IL GOVERNATORE DELLA B.C.E. ANNUNCIA IL DIMEZZAMENTO IL PROGRAMMA MENSILE DI ACQUISTO DI TITOLI DI STATO DA GENNAIO 2018



Francoforte, 26 ottobre 2017 - Mario Draghi compie il primo passo verso il 'Qexit' o 'tapering'. Nell'attesissima conferenza stampa che segue il direttivo Bce di oggi, il governatore ha comunicato il rallentamento del cosiddetto 'quantitative easing', ovvero il programma mensile di acquisto di titoli di Stato da parte della Banca Centrale Europea. Dagli attuali 60 miliardi al mese si passerà a 30 miliardi, a partire da gennaio 2018, "estendendone la durata di 9 mesi, fino a settembre del 2018". L'annuncio è in linea con le previsioni di analisti e addetti ai lavori.
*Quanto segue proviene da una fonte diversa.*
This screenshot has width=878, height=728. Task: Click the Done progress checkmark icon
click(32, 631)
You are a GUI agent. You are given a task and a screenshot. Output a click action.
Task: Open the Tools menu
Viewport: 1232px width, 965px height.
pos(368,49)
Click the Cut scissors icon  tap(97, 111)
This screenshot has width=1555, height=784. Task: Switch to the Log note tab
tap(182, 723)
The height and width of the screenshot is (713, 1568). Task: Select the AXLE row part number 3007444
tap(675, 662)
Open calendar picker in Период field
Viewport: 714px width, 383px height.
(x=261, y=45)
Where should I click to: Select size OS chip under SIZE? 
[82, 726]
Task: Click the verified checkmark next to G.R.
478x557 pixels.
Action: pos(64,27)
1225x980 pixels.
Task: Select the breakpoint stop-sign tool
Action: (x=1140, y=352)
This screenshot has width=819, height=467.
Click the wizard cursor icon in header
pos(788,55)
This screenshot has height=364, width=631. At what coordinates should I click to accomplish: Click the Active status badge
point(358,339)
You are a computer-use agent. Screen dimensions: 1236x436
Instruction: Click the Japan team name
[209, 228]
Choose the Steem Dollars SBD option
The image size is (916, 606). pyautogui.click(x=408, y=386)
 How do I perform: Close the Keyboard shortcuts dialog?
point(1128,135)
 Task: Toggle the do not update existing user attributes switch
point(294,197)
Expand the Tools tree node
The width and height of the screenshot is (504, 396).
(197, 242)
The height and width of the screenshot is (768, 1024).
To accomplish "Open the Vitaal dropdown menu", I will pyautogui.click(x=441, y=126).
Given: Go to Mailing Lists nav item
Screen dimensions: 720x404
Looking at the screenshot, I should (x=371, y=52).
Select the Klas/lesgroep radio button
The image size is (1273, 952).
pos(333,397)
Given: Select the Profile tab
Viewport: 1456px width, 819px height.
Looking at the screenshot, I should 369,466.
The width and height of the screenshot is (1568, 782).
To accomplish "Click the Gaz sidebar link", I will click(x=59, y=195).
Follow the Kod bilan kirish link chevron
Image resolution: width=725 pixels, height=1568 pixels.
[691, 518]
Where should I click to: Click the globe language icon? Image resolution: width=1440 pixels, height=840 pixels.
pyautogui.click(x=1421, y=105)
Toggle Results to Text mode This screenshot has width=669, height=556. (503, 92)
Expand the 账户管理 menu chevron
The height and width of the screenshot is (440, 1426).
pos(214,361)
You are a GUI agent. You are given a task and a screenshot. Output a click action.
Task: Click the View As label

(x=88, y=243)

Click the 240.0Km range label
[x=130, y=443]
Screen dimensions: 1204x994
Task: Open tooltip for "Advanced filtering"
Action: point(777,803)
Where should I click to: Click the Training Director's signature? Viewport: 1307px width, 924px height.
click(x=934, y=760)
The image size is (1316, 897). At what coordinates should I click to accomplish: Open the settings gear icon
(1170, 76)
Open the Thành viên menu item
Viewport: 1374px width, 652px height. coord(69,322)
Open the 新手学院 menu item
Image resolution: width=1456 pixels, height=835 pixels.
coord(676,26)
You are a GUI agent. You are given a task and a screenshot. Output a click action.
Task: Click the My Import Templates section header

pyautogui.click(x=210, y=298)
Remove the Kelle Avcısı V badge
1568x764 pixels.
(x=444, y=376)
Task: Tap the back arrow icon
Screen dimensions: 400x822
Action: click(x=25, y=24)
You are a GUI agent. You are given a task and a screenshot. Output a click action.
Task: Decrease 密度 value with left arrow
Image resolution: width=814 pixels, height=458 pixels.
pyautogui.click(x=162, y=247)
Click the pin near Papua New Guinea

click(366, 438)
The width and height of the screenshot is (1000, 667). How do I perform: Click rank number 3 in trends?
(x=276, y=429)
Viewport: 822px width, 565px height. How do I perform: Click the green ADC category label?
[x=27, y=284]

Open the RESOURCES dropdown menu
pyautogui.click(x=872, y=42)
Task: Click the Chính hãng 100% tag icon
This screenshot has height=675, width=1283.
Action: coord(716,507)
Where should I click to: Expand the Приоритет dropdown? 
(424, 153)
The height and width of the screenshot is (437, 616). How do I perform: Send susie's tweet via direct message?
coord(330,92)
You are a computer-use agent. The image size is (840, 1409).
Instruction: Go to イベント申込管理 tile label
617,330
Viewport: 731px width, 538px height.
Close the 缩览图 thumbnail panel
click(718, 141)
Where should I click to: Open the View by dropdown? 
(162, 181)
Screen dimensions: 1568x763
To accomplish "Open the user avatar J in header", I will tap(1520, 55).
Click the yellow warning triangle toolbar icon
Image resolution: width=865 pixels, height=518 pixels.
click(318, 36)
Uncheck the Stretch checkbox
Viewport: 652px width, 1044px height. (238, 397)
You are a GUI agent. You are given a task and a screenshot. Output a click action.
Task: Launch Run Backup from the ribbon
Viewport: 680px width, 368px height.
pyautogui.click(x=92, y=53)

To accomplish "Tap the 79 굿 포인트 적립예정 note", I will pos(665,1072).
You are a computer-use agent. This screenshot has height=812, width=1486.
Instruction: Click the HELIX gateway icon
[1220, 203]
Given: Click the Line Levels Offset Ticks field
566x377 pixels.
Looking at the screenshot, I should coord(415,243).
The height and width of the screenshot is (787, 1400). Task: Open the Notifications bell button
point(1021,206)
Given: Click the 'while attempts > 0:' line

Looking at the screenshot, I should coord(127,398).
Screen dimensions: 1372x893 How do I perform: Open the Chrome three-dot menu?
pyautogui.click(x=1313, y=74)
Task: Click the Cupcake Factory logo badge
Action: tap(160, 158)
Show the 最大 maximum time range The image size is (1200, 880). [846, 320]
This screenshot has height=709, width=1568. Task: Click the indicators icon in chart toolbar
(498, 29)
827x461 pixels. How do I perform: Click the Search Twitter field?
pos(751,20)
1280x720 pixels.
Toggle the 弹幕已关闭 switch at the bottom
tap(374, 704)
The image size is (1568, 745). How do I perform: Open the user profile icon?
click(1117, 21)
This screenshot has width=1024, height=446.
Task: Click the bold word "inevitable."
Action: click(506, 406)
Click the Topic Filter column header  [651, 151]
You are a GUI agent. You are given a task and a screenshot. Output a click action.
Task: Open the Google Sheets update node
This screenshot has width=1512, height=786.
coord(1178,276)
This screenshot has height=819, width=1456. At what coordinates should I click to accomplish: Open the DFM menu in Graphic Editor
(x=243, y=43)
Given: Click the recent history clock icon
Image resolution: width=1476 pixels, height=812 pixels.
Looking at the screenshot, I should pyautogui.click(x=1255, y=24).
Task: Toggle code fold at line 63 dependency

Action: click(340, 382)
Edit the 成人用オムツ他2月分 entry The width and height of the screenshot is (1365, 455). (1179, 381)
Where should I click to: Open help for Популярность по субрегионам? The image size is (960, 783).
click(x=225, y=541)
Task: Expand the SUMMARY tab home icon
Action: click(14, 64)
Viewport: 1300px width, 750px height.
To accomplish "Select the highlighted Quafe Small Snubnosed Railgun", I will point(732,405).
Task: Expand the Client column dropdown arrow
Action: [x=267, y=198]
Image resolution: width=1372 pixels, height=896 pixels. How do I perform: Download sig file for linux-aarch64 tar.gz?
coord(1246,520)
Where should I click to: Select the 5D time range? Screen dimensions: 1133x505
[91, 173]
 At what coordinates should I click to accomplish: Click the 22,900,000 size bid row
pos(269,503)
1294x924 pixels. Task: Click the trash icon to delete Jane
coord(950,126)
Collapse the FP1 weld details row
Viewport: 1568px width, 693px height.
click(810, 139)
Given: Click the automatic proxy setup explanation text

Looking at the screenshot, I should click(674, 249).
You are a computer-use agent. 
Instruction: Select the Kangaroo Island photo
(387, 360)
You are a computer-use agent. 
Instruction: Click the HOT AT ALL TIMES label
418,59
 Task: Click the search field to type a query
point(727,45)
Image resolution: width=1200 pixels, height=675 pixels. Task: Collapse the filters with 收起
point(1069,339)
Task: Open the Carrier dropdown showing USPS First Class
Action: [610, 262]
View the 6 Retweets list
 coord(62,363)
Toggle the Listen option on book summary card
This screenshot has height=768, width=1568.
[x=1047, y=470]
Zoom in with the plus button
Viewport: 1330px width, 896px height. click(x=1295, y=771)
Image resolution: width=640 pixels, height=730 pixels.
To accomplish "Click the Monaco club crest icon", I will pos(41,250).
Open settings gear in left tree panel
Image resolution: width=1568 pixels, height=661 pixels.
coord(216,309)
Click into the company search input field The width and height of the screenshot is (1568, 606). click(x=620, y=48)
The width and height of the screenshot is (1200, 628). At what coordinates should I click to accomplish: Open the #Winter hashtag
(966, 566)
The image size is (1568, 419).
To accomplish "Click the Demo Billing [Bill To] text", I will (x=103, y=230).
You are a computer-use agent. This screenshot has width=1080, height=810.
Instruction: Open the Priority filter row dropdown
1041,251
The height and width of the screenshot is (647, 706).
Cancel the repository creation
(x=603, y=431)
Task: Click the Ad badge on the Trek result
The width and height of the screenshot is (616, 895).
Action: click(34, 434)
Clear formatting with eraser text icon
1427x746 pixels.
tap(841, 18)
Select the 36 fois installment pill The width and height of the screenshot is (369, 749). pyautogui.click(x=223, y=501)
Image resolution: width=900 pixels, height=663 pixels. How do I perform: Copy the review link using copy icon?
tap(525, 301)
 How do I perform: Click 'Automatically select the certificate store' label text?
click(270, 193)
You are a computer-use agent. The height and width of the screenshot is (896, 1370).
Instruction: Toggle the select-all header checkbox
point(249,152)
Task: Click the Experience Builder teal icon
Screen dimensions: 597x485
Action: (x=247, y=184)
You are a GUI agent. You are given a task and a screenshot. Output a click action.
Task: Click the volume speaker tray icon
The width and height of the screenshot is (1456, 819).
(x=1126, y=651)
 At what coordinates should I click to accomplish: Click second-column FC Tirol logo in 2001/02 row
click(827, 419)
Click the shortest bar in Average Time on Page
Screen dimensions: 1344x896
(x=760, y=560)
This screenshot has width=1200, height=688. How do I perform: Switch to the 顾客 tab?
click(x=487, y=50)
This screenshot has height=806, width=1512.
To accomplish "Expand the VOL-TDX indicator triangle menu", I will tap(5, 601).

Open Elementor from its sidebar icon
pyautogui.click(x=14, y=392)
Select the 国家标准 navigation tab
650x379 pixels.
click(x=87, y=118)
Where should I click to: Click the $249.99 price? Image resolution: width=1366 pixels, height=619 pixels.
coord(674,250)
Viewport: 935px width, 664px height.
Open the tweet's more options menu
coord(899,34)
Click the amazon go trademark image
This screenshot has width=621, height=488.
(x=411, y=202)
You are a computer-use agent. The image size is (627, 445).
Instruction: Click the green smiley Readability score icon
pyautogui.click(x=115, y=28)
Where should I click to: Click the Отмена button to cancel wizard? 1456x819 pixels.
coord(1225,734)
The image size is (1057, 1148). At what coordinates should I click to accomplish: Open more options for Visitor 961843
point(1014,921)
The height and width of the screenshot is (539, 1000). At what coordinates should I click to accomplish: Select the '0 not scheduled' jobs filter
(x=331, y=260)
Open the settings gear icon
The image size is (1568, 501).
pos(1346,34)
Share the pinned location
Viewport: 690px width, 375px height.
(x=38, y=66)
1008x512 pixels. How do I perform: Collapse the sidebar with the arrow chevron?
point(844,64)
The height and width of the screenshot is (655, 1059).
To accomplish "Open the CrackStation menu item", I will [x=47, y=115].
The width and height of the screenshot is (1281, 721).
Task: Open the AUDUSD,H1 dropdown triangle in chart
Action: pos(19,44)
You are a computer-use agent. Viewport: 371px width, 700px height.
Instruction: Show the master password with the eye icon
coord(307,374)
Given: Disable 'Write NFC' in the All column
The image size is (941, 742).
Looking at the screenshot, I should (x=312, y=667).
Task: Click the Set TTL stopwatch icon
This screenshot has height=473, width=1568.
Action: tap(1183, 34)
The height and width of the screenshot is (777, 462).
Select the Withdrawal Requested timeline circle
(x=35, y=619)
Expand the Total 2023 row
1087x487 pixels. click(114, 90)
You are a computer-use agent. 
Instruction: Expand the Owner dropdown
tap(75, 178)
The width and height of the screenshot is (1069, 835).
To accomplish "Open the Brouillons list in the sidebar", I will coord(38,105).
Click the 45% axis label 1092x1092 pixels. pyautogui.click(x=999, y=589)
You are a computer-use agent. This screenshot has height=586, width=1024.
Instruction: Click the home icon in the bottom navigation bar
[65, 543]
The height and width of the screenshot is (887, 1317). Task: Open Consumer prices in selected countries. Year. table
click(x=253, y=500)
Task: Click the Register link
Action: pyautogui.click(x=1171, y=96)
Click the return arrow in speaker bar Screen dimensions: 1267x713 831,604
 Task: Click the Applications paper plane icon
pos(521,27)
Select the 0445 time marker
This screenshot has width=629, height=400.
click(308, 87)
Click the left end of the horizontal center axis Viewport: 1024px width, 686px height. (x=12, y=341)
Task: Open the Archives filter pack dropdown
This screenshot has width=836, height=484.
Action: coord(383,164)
Draghi ha sottolineato che "perché l'inflazione di base - salita, ma ancora sotto il target - continui a rafforzarsi e sostenga gli sviluppi nel medio termine, è ancora necessario un ampio grado di accomodamento monetario". Si è detto quindi pronto ad aumentare o prolungare gli aiuti anche oltre il termine stabilito, "se necessario". 
Le Borse europee, in cauto rialzo prima dell'annuncio, hanno allungato il passo subito dopo la comunicazione della Banca centrale europea e continuano a viaggiare in stabile rialzo. L'euro è scivolato sotto la soglia di 1,18 rispetto al biglietto verde: la divisa vale 1,1765 dollari, mentre prima dell'annuncio dell'Eurotower passava di mano a 1,1805 dollari.
TASSI - Come previsto, la Bce ha deciso di mantenere invariato ai minimi storici il costo del denaro, tenendo fermi il tasso di riferimento, a zero, quello sui depositi, a -0,40%, e il tasso marginale, a 0,25%. Draghi ha sottolineato che il livello dei tassi resterà tale ancora a lungo. "Ben oltre la fine del Qe". 
IL QE - L''alleggerimento quantitativo' dei debiti sovrani, il Qe, si traduce in iniezione di liquidità e quindi in aiuti alle economie Ue. La precedente riduzione era stata decisa a dicembre del 2016, da 80 a 60 miliardi al mese, e la sua durata era stata prolungata fino a dicembre di quest'anno. La nuova stretta potrebbe mettere in difficoltà l'Italia, gravata da un debito pubblico pari a 2.281 miliardi, cresciuto di 63 miliardi nei primi 6 mesi di quest'anno, al ritmo di 10,5 miliardi al mese.
UN COMPROMESSO DIFFICILE - Con un'inflazione ancora sotto l'obiettivo del 2% (è all'1,5% per l'Eurozona), Draghi era chiamato a un difficile compromesso. Da una parte le pressioni di Paesi come la Germania e l'Olanda, convinti che il Qe, che ha portato nella pancia della Bce 2.100 miliardi di euro di titoli creando in meno di tre anni un'espansione monetaria pari a qualcosa come il 40% del Pil dell'Eurozona, abbia raggiunto i suoi obiettivi.  Dall'altra c'è una ripresa vulnerabile che rischia da un momento all'altro di essere indebolita. E poi c'era a pressione, nel risiko monetario, delle altre banche centrali, a partire dalla Fed, che ha iniziato il suo 'tapering' quattro anni fa e sta già alzando i tassi.